Colditz · 30/11/2008 16:48

The teacher has 'reassured' me again and again that he knows this and that, can read this and that, can do this and that....

But he's being given homework to find half of 38 and quarter of 24 - he can't work out half of 30.

He's getting homework to write five sentences - he can't form many of his letters properly.

he's being given spellings like "Annoying" and he can't concentrate for long enough to get halfway through spelling it. Not that he can spell it anyway.

Is it normal to have to practically sit ON TOP of your child, spoon feeding them the answers to their homework? Surely this is an exercise in futility?

I have made him do 1 'halving and quartering puzzle', the rest are utterly beyond him, and I have written "Ds1 was unable to do this" at the bottom of his book.

I don't know what else to do. They keep banging on about how bright he is and how well he's doing - why can't he ever do his frickin homework if he's doing so well?
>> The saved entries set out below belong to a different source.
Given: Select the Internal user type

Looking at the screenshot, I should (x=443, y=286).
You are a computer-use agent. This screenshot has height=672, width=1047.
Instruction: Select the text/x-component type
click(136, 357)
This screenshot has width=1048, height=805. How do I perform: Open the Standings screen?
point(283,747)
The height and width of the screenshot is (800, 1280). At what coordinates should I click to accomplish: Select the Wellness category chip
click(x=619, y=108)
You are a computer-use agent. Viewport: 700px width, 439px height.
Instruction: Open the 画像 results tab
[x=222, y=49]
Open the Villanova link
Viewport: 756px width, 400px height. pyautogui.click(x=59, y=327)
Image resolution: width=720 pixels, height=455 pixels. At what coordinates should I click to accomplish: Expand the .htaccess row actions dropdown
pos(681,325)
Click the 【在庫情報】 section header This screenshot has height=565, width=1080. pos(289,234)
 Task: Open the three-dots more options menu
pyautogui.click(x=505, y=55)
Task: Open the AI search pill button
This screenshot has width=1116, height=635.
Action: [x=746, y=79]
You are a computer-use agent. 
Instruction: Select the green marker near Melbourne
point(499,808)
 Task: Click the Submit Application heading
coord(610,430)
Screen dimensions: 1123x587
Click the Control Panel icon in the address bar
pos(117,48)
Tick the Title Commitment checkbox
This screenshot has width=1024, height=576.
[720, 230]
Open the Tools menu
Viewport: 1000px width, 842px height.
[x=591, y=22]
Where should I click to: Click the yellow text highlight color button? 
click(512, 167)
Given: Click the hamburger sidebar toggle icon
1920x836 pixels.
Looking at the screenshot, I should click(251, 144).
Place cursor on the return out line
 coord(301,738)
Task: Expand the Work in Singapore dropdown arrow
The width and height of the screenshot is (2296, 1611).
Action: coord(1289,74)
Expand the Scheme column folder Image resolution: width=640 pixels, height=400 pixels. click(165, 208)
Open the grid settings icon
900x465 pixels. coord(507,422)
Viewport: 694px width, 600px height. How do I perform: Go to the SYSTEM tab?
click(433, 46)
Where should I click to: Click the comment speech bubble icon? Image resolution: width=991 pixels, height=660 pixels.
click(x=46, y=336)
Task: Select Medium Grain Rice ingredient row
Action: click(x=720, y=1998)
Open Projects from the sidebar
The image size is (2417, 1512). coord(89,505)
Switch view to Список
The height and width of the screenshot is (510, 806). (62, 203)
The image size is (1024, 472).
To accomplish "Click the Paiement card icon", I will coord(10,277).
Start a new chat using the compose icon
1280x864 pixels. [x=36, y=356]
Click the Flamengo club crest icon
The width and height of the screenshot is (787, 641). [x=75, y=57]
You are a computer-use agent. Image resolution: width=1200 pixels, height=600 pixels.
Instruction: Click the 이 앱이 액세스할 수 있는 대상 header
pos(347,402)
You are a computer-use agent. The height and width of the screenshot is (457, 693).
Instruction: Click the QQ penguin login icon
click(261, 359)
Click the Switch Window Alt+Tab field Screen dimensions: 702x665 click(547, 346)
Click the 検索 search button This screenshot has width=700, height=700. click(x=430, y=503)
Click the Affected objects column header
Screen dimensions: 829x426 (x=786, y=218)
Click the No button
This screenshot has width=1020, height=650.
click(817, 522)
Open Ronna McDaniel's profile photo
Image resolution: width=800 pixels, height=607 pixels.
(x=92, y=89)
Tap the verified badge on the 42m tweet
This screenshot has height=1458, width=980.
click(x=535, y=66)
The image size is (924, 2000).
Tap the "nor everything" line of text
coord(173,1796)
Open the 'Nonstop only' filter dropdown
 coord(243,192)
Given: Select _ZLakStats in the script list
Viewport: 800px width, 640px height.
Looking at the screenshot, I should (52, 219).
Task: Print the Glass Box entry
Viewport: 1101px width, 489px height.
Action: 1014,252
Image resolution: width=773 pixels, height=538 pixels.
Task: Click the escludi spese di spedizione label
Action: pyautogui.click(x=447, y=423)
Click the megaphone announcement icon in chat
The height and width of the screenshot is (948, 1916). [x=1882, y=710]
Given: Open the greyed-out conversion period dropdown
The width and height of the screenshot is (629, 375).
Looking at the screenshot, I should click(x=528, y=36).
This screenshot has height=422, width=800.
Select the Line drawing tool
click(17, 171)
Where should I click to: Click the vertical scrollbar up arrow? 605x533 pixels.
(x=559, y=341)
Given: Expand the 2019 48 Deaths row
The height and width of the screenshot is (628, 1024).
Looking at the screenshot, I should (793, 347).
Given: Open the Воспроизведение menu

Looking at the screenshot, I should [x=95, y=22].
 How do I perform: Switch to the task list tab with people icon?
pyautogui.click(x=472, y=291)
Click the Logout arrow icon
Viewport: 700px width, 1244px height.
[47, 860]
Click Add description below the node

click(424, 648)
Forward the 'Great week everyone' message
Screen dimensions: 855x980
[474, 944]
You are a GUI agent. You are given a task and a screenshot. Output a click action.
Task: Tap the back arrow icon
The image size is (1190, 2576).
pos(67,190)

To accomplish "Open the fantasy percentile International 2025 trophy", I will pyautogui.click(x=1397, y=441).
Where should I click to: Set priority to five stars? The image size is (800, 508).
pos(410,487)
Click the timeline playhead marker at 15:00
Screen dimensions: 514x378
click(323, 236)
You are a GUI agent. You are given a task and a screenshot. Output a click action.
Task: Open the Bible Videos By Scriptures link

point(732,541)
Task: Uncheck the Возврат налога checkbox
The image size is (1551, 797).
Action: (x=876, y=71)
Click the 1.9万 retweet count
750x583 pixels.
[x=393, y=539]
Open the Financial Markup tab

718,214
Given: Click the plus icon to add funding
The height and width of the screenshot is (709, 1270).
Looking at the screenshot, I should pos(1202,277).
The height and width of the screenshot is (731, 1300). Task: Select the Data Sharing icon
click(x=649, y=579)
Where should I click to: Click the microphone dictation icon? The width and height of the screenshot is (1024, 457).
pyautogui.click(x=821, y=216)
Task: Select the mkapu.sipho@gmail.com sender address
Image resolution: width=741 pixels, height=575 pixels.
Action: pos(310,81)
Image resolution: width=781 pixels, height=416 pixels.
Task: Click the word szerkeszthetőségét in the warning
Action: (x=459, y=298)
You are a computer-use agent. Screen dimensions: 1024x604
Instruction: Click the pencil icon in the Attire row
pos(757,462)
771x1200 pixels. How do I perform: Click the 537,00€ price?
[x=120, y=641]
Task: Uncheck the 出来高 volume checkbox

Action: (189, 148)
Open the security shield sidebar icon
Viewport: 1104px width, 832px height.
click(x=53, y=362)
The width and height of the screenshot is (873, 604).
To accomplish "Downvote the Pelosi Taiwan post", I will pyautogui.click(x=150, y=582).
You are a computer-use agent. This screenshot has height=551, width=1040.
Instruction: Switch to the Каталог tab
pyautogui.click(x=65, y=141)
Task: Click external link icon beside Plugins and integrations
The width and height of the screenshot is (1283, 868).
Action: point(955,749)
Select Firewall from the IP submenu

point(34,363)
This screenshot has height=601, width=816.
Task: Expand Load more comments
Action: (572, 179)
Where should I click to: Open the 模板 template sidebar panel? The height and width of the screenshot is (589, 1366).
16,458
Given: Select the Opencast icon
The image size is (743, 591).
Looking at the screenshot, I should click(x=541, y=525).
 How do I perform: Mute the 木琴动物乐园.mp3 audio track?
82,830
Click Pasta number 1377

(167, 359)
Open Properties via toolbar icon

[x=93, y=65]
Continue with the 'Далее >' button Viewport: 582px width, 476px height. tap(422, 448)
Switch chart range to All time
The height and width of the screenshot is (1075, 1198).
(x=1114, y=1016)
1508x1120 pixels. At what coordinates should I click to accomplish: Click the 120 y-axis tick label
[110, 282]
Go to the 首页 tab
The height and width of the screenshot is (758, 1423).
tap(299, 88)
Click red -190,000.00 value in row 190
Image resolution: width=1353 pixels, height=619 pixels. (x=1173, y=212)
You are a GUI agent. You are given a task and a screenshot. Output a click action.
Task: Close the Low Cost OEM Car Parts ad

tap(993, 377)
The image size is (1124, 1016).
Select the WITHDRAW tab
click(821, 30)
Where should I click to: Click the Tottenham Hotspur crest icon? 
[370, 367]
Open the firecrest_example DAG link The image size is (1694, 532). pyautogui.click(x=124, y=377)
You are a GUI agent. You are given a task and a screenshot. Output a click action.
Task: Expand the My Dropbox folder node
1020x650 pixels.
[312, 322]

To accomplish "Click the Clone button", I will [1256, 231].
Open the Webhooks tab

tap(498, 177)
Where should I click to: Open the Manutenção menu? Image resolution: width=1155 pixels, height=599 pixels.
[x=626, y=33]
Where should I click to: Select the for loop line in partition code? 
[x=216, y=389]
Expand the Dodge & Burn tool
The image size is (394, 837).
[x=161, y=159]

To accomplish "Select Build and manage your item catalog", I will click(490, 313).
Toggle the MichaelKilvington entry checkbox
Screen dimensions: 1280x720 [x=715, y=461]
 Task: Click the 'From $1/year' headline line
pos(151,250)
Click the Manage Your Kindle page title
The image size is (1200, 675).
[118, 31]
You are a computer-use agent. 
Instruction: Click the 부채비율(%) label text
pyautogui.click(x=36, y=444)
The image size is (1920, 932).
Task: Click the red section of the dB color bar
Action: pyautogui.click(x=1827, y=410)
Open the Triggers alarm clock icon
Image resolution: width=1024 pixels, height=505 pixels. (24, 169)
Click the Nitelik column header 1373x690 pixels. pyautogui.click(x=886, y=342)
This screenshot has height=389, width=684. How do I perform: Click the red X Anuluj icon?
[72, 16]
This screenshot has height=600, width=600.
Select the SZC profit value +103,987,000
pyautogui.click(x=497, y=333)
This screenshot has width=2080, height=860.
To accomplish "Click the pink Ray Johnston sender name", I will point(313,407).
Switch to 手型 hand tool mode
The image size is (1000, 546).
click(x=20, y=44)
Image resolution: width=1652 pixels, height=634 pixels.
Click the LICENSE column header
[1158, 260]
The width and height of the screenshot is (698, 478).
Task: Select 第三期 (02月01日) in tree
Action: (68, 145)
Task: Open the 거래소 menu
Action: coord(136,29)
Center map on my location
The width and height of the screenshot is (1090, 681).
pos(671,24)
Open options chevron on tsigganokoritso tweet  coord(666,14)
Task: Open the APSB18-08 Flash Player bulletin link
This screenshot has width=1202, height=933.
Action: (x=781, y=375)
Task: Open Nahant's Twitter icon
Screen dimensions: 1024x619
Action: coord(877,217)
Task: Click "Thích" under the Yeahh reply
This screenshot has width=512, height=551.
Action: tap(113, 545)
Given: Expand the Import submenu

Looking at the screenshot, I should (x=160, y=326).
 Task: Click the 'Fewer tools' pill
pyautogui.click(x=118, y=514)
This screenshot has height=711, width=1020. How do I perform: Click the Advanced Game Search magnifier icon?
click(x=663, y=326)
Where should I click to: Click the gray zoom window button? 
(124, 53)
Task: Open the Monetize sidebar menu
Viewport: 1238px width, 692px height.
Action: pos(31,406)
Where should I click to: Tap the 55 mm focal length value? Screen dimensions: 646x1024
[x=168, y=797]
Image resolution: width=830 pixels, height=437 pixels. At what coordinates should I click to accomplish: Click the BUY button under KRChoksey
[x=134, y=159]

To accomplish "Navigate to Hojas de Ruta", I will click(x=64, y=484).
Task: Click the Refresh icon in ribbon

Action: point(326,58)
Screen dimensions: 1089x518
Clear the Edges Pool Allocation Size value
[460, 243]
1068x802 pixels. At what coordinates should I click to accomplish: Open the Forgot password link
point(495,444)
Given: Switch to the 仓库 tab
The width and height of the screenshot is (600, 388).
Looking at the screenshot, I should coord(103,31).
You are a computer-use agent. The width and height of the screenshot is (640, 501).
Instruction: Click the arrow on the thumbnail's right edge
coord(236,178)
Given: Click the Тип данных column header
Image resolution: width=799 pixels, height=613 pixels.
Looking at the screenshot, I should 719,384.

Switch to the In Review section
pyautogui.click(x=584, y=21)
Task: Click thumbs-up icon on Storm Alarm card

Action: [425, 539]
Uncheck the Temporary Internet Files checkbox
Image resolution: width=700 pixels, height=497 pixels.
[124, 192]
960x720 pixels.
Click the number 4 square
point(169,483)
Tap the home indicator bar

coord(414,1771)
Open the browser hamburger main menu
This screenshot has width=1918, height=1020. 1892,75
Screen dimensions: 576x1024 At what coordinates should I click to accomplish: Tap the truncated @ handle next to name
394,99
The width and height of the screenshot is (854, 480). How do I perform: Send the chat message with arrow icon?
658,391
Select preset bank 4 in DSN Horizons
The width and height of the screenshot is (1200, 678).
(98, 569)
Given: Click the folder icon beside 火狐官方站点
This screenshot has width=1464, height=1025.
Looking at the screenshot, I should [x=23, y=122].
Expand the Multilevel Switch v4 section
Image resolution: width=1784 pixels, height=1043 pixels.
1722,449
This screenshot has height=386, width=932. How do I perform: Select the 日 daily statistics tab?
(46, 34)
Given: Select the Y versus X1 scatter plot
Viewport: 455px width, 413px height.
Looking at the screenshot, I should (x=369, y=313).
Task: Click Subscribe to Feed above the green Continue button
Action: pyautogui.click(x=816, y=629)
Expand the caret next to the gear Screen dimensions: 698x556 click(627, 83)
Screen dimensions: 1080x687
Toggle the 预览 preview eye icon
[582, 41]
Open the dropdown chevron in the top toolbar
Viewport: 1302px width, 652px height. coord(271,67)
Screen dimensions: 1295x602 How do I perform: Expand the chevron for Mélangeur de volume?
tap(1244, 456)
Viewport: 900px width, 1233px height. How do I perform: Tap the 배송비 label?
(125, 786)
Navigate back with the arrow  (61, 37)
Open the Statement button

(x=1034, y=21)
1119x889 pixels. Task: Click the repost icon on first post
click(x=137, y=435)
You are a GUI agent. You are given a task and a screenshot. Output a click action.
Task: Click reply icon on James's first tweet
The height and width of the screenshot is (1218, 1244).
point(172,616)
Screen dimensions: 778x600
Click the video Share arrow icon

He neglects basics like letter formation, finger spaces, word placement (all over the page!), capital letters and won't even spell simple words without getting very frustrated and trying to find them written down somewhere - surely they should be working on this with him?

He has gone straight from a very play based reception to this class - and when given the opportunity to play, ds1 will play. I doubt very much if he did any work last year. he has huge gaps in his basic education that I really didn't expect to have to fill myself - I thought they would do this first, instead of trying to pretend he's done it. He hasn't. What can I do?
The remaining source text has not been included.